Kesiapan industri dalam negeri juga menjadi perhatian serius yang masih menjadi tantangan. Hal ini mengingat banyak komponen EBT yang masih harus diimpor.
Dari sisi sosial, penerimaan publik terhadap upaya transisi energi juga masih menjadi salah satu tantangan sosial yang perlu diatasi.
Meski menghadapi sejumlah tantangan, Feby menjelaskan bahwa pengembangan pembangkit EBT terus diupayakan melalui sejumlah langkah.
Di sektor transportasi, pemerintah aktif mendorong pengembangan biofuel.
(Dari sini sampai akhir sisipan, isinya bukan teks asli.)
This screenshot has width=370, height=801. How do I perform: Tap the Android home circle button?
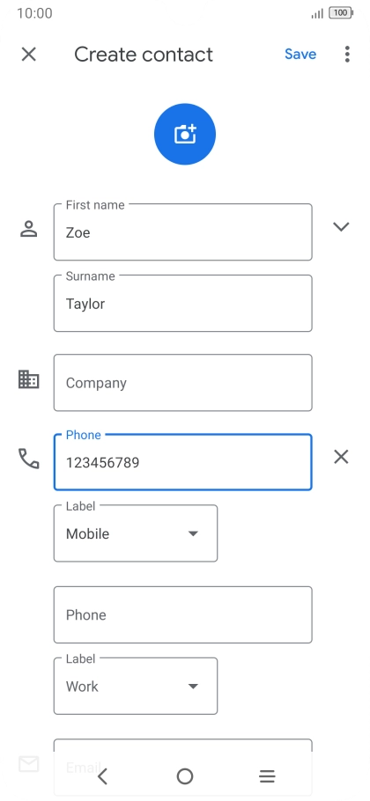tap(185, 776)
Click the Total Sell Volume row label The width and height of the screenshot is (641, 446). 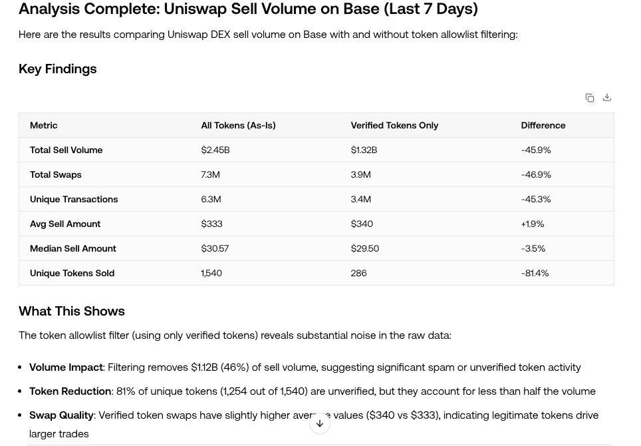click(66, 150)
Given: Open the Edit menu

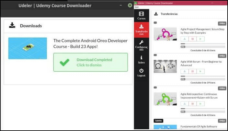Looking at the screenshot, I should coord(137,7).
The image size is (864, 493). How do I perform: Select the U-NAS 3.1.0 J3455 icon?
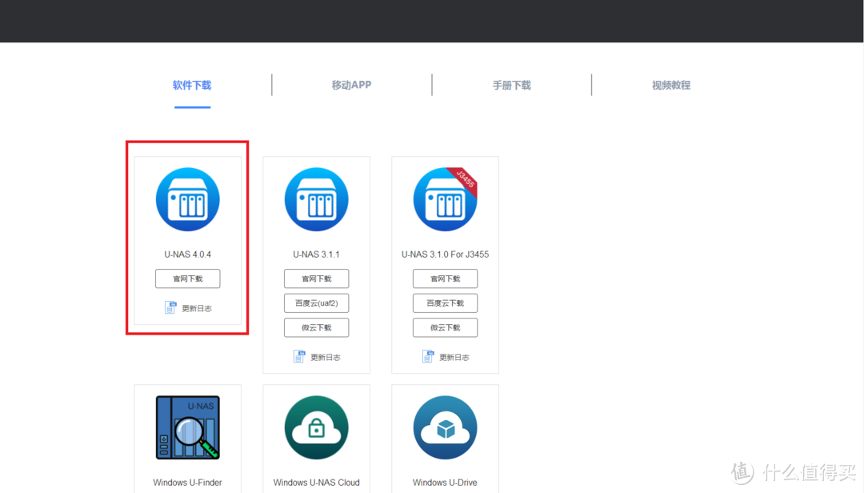click(445, 199)
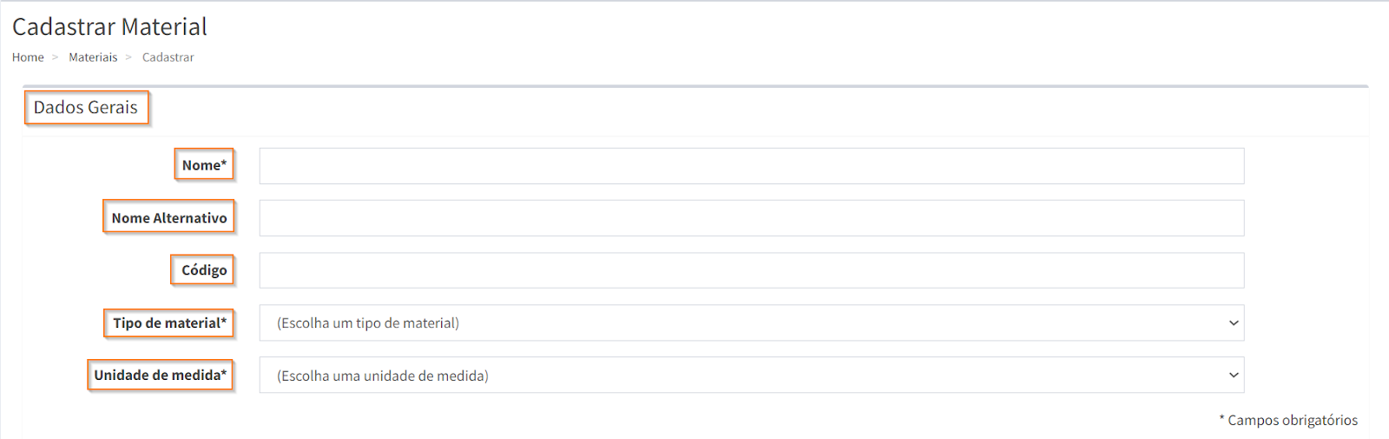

Mandatori biodiesel yang berada di level B35 pada 2024, akan ditingkatkan menjadi B40 pada 2025.
Di sisi permintaan energi, pemerintah berfokus untuk mendorong pengembangan manajemen energi di sektor industri, bangunan, dan rumah tangga.
Berdasarkan PP Nomor 33 Tahun 2023, bangunan gedung yang menggunakan energi di atas 500 ton oil equivalent (TOE) kini wajib menerapkan manajemen energi.
Demikian pula untuk sektor industri, pengguna energi di atas 4.000 TOE (sebelumnya 6.000 TOE) juga wajib menerapkan manajemen energi.